━━━━━ Exercise input ━━━━━

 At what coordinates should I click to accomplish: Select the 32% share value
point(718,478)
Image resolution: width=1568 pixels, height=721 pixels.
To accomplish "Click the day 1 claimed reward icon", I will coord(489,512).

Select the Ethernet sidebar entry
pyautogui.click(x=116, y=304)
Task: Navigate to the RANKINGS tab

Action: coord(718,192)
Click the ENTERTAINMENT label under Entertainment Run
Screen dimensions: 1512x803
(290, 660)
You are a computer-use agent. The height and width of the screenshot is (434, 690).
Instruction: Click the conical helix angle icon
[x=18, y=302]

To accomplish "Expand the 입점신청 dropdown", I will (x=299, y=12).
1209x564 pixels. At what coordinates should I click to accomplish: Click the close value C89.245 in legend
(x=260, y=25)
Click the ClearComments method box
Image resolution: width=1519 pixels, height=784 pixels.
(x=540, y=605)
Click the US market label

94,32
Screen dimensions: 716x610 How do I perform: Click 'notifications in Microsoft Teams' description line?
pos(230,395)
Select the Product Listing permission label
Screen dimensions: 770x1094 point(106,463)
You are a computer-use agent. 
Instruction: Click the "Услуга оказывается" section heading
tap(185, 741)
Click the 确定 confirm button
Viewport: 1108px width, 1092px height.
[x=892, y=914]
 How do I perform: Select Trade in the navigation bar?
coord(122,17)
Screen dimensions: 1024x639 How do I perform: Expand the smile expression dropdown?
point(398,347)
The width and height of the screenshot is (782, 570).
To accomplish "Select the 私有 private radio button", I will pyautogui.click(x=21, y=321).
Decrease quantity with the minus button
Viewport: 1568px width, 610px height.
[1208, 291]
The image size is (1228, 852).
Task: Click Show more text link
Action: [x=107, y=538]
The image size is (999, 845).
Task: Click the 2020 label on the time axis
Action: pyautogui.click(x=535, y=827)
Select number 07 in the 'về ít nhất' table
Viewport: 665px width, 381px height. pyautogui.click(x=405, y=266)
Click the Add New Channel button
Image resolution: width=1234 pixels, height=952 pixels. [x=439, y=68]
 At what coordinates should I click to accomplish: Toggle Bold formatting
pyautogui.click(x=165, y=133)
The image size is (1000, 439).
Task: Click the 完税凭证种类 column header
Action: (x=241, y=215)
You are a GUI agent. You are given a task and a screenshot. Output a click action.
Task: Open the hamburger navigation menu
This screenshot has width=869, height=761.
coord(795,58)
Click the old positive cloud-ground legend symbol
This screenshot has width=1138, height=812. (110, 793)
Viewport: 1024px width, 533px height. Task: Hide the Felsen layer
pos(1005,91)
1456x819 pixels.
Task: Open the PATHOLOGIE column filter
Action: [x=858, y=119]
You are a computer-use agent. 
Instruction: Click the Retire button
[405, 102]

━━━━━

# What needs to be done:
Copy whichever lines above contain the string "will".

# Solution below:
To accomplish "Click the day 1 claimed reward icon", I will coord(489,512).
To accomplish "Expand the 입점신청 dropdown", I will (x=299, y=12).
To accomplish "Select the 私有 private radio button", I will pyautogui.click(x=21, y=321).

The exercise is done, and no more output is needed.